→ ACTIVITY: Copy each line from the entries that the word "agent" appears in.

→ Stored data:
■ ■ ■ ■
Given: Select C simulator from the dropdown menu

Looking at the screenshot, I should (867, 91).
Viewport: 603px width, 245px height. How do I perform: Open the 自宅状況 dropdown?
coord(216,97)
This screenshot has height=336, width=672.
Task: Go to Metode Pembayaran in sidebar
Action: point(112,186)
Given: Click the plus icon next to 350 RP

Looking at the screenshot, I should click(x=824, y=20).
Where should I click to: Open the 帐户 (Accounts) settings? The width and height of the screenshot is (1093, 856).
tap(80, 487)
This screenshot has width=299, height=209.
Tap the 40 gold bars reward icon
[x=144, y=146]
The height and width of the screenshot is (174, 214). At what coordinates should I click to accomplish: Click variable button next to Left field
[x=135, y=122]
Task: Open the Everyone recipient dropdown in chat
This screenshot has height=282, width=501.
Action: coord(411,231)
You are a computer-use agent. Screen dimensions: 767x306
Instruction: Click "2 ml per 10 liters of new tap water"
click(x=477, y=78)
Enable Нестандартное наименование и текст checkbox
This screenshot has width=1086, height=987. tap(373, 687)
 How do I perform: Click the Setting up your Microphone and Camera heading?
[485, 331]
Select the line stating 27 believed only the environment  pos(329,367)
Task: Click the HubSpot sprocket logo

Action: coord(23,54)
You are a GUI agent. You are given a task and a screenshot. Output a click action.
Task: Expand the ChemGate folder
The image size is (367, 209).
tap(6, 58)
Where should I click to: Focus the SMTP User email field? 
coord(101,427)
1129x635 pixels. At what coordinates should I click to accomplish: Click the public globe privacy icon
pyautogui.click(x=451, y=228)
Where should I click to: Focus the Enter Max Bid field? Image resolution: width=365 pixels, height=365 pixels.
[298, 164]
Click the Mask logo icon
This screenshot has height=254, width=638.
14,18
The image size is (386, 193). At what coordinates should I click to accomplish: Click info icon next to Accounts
■ ■ ■ ■
→ SOLUTION BELOW:
You are a computer-use agent. Screen dimensions: 767x306
You are a GUI agent. You are given a task and a screenshot. Output a click action.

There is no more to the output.